The trial of the murderer invited unprecedented media coverage. And the film 'Rustom' indeed will take you on a trip down memory lane with some basic facts sprinkled with staple Bollywood masala. The craze among the people to know every minute detail of the case was to such an extent that a 25P magazine sold for Rs 2 or more during the pendency of the trial. But, will the film manage to recreate the same magic or fail to impress the audience? Let's find out!

Cast: Akshay Kumar, Ileana D'Cruz, Esha Gupta, Arjan Bajwa

Director: Tinu Suresh Desai

Genre: Crime / Romance

Duration: 2 hours 31 minutes

Rating: 8/10

Tinu Suresh Desai's directorial starts with Rustom Pavri (Akshay Kumar), a decorated naval officer returning back home from his duties to reunite with his wife Cynthia (Ileana D'Cruz). He finds Cynthia missing from home and soon realises that she is having an affair with their common friend, Vikram Makhija (Arjan Bajwa).

Rustom waits for his wife to return and as soon as she comes, confronts her with the letters written by Vikram to Cynthia, that he had found in their bedroom. He then borrows a gun from Navy armoury, goes to Vikram's house and all we hear is the sound of shooting and see Vikram lying dead on the floor. Rustom then surrenders himself to the police and admits his crime. Vikram's sister Preeti Makhija (Esha Gupta) swears to see him hanged.

This could easily have been an open and shut case if it would not have been about Rustom Pavri, who has a habit of winning. The whole scenario changes when Rustom pleads not guilty in the court even though he admits to his crime.

The film has a fast pace and doesn't take much time in establishing characters. The director tries his best to maintain suspense in the film and there seem to be different angles to the case. But, how Rustom walks out free even after committing the crime forms the crux of the story.

The film hardly has any melodrama that we usually witness in Bollywood flicks. The main focus of the film are not the actors but the storyline and that makes it worth a watch. However, the film fails miserably when it comes to depicting the 50s-60s era perfectly. Although naval ships and vintage cars have been used to bring in some amount of authenticity, but still it could have been done in an even better way.

While the first half of the film is tight script-wise, the second half has many twists and turns to keep you engaged. What brings most entertainment is the courtroom drama, but that looks highly made up and at times artificial.

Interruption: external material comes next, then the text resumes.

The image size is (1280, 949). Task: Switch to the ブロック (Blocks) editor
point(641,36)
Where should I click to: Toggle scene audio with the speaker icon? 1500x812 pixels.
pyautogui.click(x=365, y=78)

The performances of the actors are decent, but Akshay is flawless in every frame. His expressions are matchless. Although he has not been given much screen time in the first half due to the main focus being on the story, he shines through the second half, especially as he decides to fight his case himself without engaging a lawyer.

Supporting actor Pawan Malhotra is spot on and convincing in the role of the investigating officer. Actor Mukud Mishra as a tabloid head also deserves a mention. He is apt in his character.

Rustom, which is a blend of real and fictional elements is a decent watch. It has many flaws but still will keep you glued to your seats. Akshay's fabulous performance, a gripping plot, decent paced storyline and some fun quotient in the second half is the substance of the film. So, give it watch.